When I practice Tai Chi, I try to keep my mind as clear as possible. I have read that many suggest using the imagination to direct chi outwards, but others have said that the moves themselves activate the chi when properly done along with the correct breathing. Which do you suggest?


the Eight Pieces of Brocade-does anyone practice this set of qigong? I practice the Nine/Ten(is refered to as Nine sometimes and Ten other times) Temple Exercises along with Three Circle Qigong(Posture of Infinity is what Paul Lam calls it). I think they are a very good set up before starting the form. I'm considering studying the Brocades to add to my pre or post form practice, but I would like everyones advice on it first. 

I would like information on silk reeling practice. What exercises are best to help develop silk reeling? 

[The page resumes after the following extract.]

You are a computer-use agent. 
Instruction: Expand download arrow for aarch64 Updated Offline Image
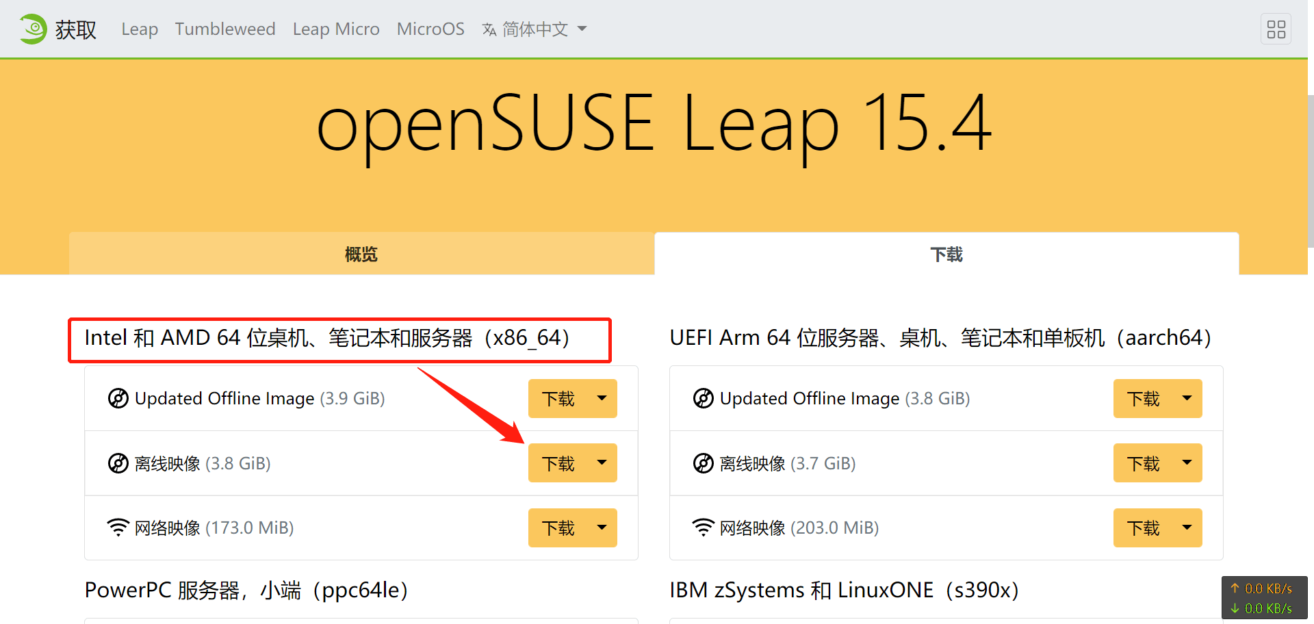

How many of you perform a mirror/opposite sided version of your style's form? Many also suggest doing this, but I have never seen anyone actually discussing it. 

Thanks everyone


----------



## Xue Sheng (Apr 18, 2007)

bigfootsquatch said:


> When I practice Tai Chi, I try to keep my mind as clear as possible. I have read that many suggest using the imagination to direct chi outwards, but others have said that the moves themselves activate the chi when properly done along with the correct breathing. Which do you suggest?



Start here
http://www.martialtalk.com/forum/showthread.php?t=41929/#1

First one must complete your Shen (Spirit) and you must unify your Shen with the movement. Second you must make your Yi (thought, intension) an important part of every move and third is Shi (posture, position) it must be correct and comfortable.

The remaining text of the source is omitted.